As staff have fully moved into the new public safety building that is next to Scarborough’s municipal building, discussion of the property’s use is beginning.

The town has been reviewing the old site that is for sale, finding a number of lots with split zone designation, which includes the old Public Safety Building, Jay Chace, town planner, said at the April 21 Planning Board meeting.

He told the Planning Board that a restaurant is planned for the former fire department portion of the building, but he is not sure yet what will go in the former police department side.

Members of the public had raised concerns to the Planning Board regarding heavier traffic flow that would affect their neighborhood.

Mike Violette, who lives on 8 Fairfield Road, said that he believes the town as a whole has let the area down.

“Anybody who lives in this neighborhood or drives through Oak Hill down Route 1 knows there is no room for this,” he said.

According to the meeting minutes, Jennie Pillsbury of 13 Fairfield Road, said that she believes there are safety issues that would come from an increase in traffic, which is already difficult to navigate.

Kat Powers, of 10 Fairfield Road, said that she believed a potential commercial development in the area could lower her property value.

Two councilors voted no on the issue, Betsy Gleysteen and Peter Hayes, Gleysteen saying that she hopes future Town Councils will have more say in town properties.

“I think people are being impacted in a real way, not necessarily by the zone change but more by the action of what the town is doing and who we’re selling the property to and how we’re going to develop it,” Gleysteen said.

Councilor Jean-Marie Caterina, who is also on the Long Range Planning Committee, said that she believed the process had been fully vetted.

“I do know as is usual you do have some people who don’t like change,” she said. “Change is hard, but I definitely feel this is the right move for the town and it’s not only because it is part of the sale of the Public Safety Building, but it’s also to bring our zoning maps into better compliance so that the boundaries make sense. They were a little out of whack up there on Route 1.”

Because the property is on Route 1, it probably would have been a commercial spot if it weren’t for the old Public Safety Building, said Councilor John Cloutier.

“I try to separate what we’re doing with zoning and the sale of the Public Safety Building,” he said. “This parcel belongs with the new zone. It makes more sense there than residential. If it had not been with the Public Safety Building, it would have been a commercial zone.”

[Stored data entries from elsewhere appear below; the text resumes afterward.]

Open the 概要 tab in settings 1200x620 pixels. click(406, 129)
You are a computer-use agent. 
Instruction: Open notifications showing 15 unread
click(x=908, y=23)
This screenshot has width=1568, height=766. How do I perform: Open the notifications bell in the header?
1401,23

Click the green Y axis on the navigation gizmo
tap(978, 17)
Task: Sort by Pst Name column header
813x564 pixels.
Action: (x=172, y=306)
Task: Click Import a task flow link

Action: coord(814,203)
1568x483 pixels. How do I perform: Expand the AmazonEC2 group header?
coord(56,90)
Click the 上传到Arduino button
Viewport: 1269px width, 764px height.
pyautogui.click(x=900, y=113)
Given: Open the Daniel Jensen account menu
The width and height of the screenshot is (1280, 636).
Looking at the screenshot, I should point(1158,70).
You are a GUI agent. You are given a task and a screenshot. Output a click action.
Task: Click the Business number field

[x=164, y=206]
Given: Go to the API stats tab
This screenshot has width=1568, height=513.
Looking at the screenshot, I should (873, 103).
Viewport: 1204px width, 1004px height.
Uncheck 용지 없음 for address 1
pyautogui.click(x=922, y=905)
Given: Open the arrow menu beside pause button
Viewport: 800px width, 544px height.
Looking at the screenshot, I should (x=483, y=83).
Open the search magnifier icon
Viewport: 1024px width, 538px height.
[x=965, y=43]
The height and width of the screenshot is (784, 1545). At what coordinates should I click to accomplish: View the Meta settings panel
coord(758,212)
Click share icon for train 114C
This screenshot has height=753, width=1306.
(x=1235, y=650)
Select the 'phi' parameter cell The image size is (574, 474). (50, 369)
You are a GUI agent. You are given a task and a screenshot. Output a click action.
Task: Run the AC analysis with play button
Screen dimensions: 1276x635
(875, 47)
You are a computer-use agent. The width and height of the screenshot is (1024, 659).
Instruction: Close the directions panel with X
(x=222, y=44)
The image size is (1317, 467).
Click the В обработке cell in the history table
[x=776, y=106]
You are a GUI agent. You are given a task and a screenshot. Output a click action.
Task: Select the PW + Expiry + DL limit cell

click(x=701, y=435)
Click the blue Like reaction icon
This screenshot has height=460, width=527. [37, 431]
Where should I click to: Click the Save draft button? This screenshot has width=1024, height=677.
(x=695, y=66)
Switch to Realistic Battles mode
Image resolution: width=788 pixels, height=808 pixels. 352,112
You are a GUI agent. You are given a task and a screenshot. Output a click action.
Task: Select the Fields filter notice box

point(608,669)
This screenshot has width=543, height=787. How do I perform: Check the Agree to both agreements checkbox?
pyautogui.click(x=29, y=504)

Councilor Ken Johnson said that he believed concerns about traffic were legitimate, but he believed that with the loss of the Public Safety Building parking, there would also be less traffic, even with the soft plan of the restaurant.

“I walk through the public safety building every day and I count 40 to 45 cars there now that they moved in full time,” he said. “I made an actual assumption that at the old Public Safety Building that there should be same amount so if the units going in there are 24 units, I don’t know why there’s a perception of increased traffic when I’m looking at it as decreased traffic.”

Traffic from commuters is a big factor when looking at the area, said Town ManagerTom Hall.

“I fully appreciate the neighbor’s concerns about traffic,” he said. “It’s a preexisting problem whether the town’s Public Safety Building next door contributed. Undoubtedly, it did, but it’s been decades in the making. I think the larger problem is the commuting traffic that’s cutting through the neighborhood, starting somewhere else and going somewhere else. I personally have confidence that the Planning Board process takes a close look at traffic impacts.”